The state Department of Public Health will make COVID-19 testing available for everyone who works in the building on Thursday, and those with negative tests may return to work on Monday, he said.

Studdard said that Henry County courts resumed operations in May "with strict health screening, distancing, and masking and with multiple small court sessions" after nearly two months in which all but emergency and some essential operations were suspended. Virtual proceedings were also conducted, he said.

"That felt like a revolution, but now we're working to offer virtual options for everything and encouraging everyone to use them," he said. We have important work to do, but we want to do it in the safest way we can."

"We all should be more vigilant," Studdard added. "I'm truly frightened by the number of people I'm hearing about going to the beach over the holidays. Our numbers in Georgia began jumping after Memorial Day; I can only imagine it getting even worse two weeks from now."

In Douglas County,  employees with clerks' offices for the county's juvenile, state, superior, probate and magistrate courts were asked to self-isolate and work from home after a county juvenile court employee with COVID-19 symptoms who had multiple contacts with other clerks in every office tested positive for the virus, Superior Court Chief Judge David Emerson said.

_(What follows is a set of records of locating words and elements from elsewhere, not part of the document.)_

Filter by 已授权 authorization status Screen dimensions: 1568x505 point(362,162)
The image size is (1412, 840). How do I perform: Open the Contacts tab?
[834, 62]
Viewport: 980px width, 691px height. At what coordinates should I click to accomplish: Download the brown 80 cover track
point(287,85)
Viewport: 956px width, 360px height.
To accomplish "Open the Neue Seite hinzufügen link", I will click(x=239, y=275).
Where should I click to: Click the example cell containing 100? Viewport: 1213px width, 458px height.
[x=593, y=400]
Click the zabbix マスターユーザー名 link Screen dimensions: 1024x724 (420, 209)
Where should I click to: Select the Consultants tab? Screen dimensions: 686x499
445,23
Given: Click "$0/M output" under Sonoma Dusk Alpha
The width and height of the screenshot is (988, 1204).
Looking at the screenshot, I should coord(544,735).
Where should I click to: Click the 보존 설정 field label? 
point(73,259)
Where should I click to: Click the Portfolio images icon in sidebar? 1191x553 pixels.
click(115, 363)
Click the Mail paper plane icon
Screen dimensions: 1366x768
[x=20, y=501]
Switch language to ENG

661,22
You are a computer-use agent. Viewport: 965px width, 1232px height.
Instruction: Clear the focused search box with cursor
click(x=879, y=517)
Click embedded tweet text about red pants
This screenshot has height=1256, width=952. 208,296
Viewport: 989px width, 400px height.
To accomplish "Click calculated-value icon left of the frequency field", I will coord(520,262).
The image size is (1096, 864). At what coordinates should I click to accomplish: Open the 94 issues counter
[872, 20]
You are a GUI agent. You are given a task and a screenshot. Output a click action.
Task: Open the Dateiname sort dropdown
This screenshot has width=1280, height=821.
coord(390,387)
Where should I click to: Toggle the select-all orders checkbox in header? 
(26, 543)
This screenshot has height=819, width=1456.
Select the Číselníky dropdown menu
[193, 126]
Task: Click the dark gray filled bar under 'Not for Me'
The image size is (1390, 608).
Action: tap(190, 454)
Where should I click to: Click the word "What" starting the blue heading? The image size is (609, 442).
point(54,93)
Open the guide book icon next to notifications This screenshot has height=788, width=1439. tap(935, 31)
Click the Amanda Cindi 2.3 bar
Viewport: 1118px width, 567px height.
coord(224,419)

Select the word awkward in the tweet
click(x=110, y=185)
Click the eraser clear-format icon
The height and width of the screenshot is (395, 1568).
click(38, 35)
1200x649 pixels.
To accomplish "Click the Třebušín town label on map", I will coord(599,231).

In Cobb County, seven employees in the county judicial complex have tested positive for the virus, including one of her license clerk, Wolk said. Those who were in close contact with staff who tested positive have been encouraged–but have not been required–by the county to be tested for the virus.

Fulton County Superior Court Judge Christopher Brasher said that six courthouse employees–four working for the superior court clerk and two who work for the county sheriff in his courthouse office–have tested positive for COVID-19. Several other employees are suspected to have the virus but are awaiting test results. Half of those people were on home-work rotation, Brasher said. The others didn't hold jobs that involved public interaction.

The positive employees and any one who had contact with them have been quarantined for two weeks and will not be permitted back in the courthouse until they have tested negative,  he said. The county is also conducting contact tracing, he added.

This week, Brasher said that, while some nonessential operations, including some in-person hearings, have resumed, "We have reached a point where maybe things need to stay where they are for a while."

"We have done what we can to implement guidelines for reopening, to provide options," he added. "We need to not push past that point," especially because members of the legal community are beginning to express concerns about compelled court appearances.

"I have encouraged my colleagues and to good effect to always provide the option for folks who don't want to appear in person to be able to do that," he said. "Some things we are just not going to be able to do."

The spate of new judicial orders closing courthouses that have been working to reinstate operations suspended since March comes as Georgia Supreme Court Justice Harold Melton prepares to extend a statewide judicial emergency for at least another month. At a meeting of the state Judicial Council on Monday, Melton warned that judges who were failing to abide by the conditions of his orders about pandemic operations or follow state health department mandates could face disciplinary action by the state judicial watchdog agency.